*** MATERIAL FOR THIS TASK ***

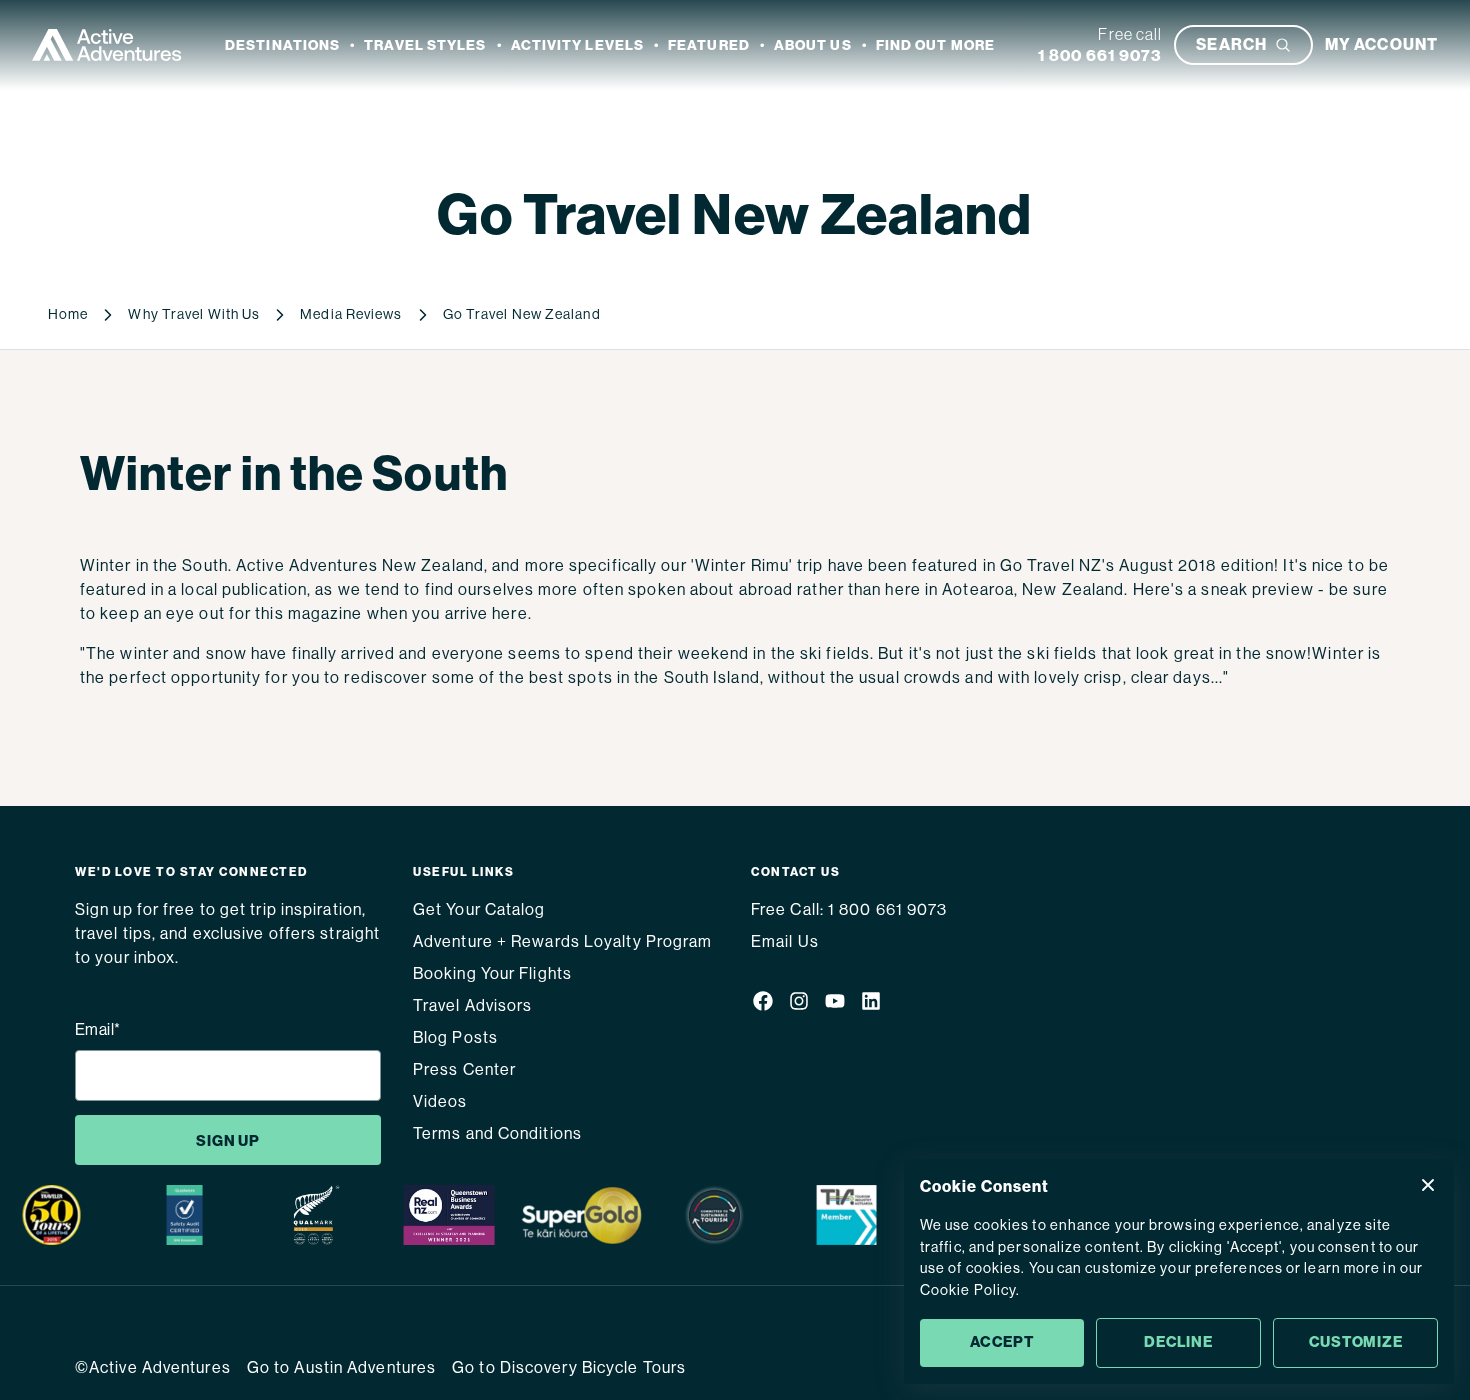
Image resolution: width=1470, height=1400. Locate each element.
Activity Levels (578, 45)
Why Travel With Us (194, 314)
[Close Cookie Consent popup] (1428, 1185)
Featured (709, 45)
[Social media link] (763, 1004)
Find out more (935, 45)
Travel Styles (425, 45)
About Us (813, 45)
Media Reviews (351, 314)
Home (68, 314)
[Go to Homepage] (107, 45)
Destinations (282, 45)
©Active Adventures (153, 1367)
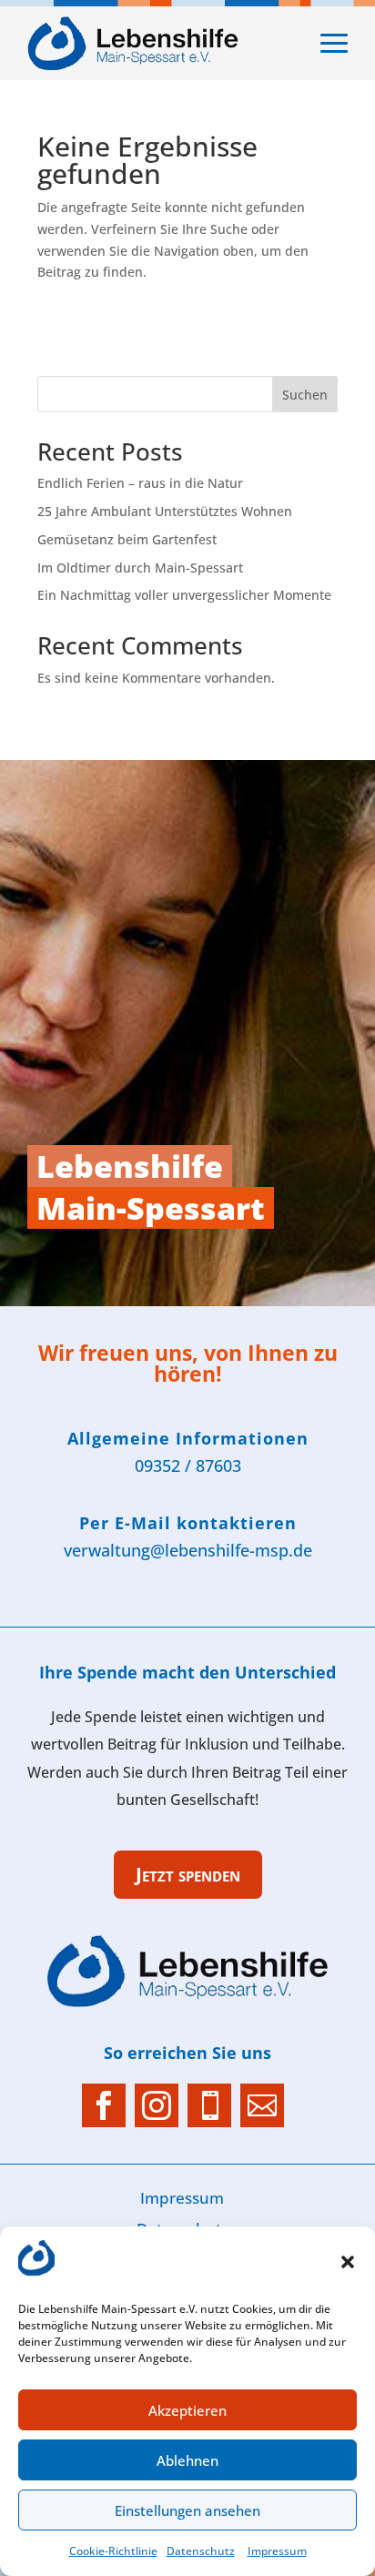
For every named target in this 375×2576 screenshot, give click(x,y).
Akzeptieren (187, 2410)
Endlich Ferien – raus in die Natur (140, 483)
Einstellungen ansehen (187, 2510)
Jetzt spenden (188, 1874)
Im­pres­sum (277, 2551)
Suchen (305, 394)
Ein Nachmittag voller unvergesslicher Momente (184, 594)
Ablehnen (187, 2460)
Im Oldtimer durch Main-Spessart (140, 567)
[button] (348, 2262)
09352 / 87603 (188, 1465)
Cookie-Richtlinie (113, 2551)
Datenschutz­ (201, 2551)
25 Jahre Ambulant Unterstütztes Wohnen (164, 511)
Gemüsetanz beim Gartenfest (127, 539)
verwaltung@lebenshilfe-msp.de (188, 1550)
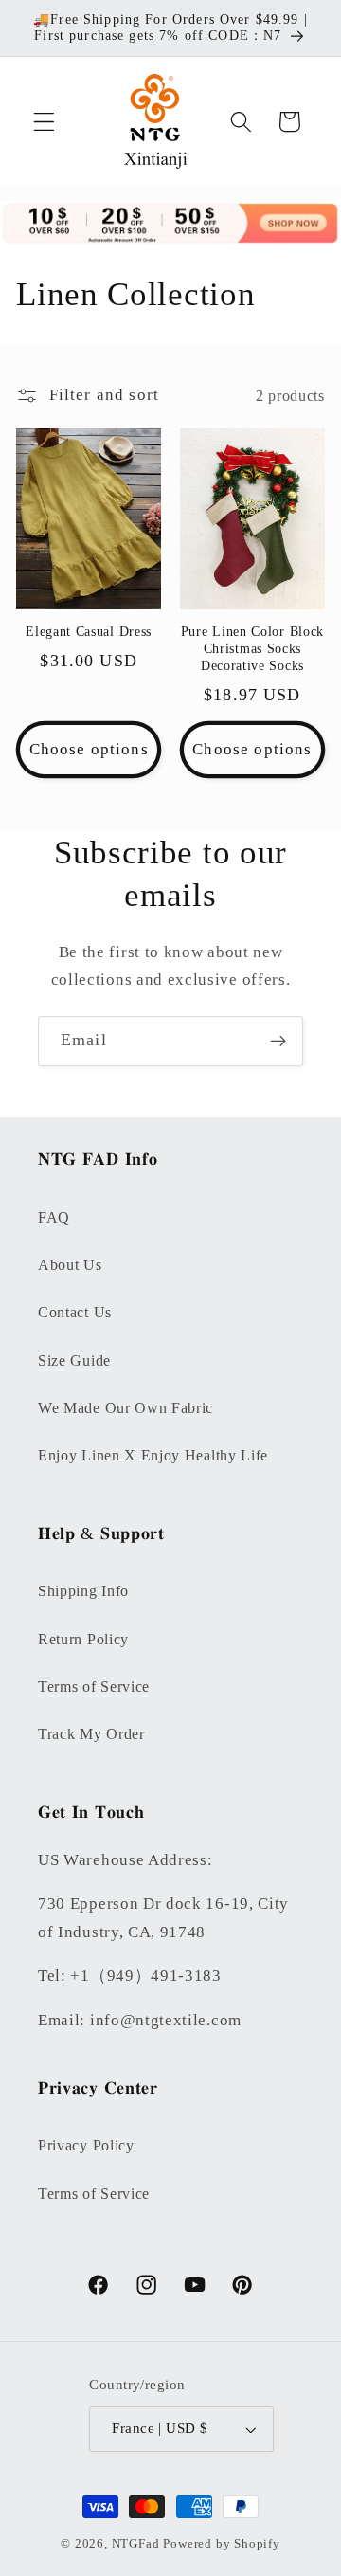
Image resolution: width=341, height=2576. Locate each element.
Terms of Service (94, 1686)
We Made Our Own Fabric (125, 1408)
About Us (70, 1265)
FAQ (54, 1217)
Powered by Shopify (221, 2543)
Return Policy (83, 1639)
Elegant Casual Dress (89, 632)
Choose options (89, 749)
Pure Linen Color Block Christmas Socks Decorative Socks (252, 649)
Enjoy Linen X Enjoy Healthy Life (153, 1455)
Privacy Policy (86, 2145)
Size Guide (74, 1360)
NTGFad (136, 2543)
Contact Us (75, 1312)
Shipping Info (83, 1591)
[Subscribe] (278, 1041)
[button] (44, 122)
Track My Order (91, 1734)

***

## AIM OF THE TASK:
The lines from the top of the data above through the one holding "Adventures (153, 1367)" are to be repeated exactly, and only those, with no pictures.

## COMPLETED EXERCISE:
Image resolution: width=1470, height=1400. Locate each element.
Activity Levels (578, 45)
Why Travel With Us (194, 314)
[Close Cookie Consent popup] (1428, 1185)
Featured (709, 45)
[Social media link] (763, 1004)
Find out more (935, 45)
Travel Styles (425, 45)
About Us (813, 45)
Media Reviews (351, 314)
Home (68, 314)
[Go to Homepage] (107, 45)
Destinations (282, 45)
©Active Adventures (153, 1367)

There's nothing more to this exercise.